Although his passion had always been marine parasites and systematics, he was a complete biologist. He boasted of being a “hard” problem solver that eventually led him to acquire over $50 million in external funding from various funding agencies, both nationally and internationally. The advice he often gave to his development students when applying for funding or pursuing research questions was to “follow the cheese” and work on “good” problems. This exact mantra has led him to work with the catfish farming industry to help combat the major trematode infections that occur in their ponds. During his prolific career, he served as editor or associate editor of 12 journals, produced 22 graduate students (14 of whom were PhDs), produced nearly 400 publications, and received numerous international and nationals. Additionally, more than 30 species bear his name as a testament to his contributions to helminth taxonomy. Bob has always had a special reverence for academic societies and their journals, especially the American Fisheries Society and the American Society of Parasitologists, which he has held in many capacities, including as President in 2003. He has also received the society’s Eminent Parasitologist Lectureship Award in 2014. .

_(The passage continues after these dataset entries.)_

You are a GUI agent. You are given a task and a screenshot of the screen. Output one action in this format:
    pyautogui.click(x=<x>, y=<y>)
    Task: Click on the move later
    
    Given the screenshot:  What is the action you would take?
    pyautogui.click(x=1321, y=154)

Bob Overstreet (center) with his second course in marine parasitology in 1980; his friend and colleague William “Bill” Font is second from the right.
Bob and Kim often hosted visiting scientists from around the world in their home and in his laboratory. Many of his former students, USM collaborators and our colleagues have fond memories of visiting GCRL and long days/nights looking through a variety of animals in Oceanography Room 137. Kim was often a lab mother for her students and was probably the only person who could correct her grammar. Bob retired from USM in 2014 and was awarded Professor Emeritus status. Although faculty meetings are far less entertaining without him, he maintained an active laboratory for several years after his retirement. Throughout his life he maintained a passion for hunting birds (and collecting their parasites of course), spiders and classic cars. He will certainly miss his colleagues, friends and former students, as well as his anecdotes. There is some sadness in knowing that future parasitology students will not have the opportunity to use Oceanography 137 as a base for conducting fieldwork along the Gulf Coast. Likewise, there is sadness in knowing that we will never again feel the frustration of facing his scathing comments on a draft manuscript and, moreover, being able to settle everything on a Mello Yello in his office. He sometimes remarked that if you want to live “forever”, be a taxonomist (the authority, or the person who described the species, is maintained with the name of this organism), and he will certainly live on in our memories. and through his contributions to the field of aquatic parasitology.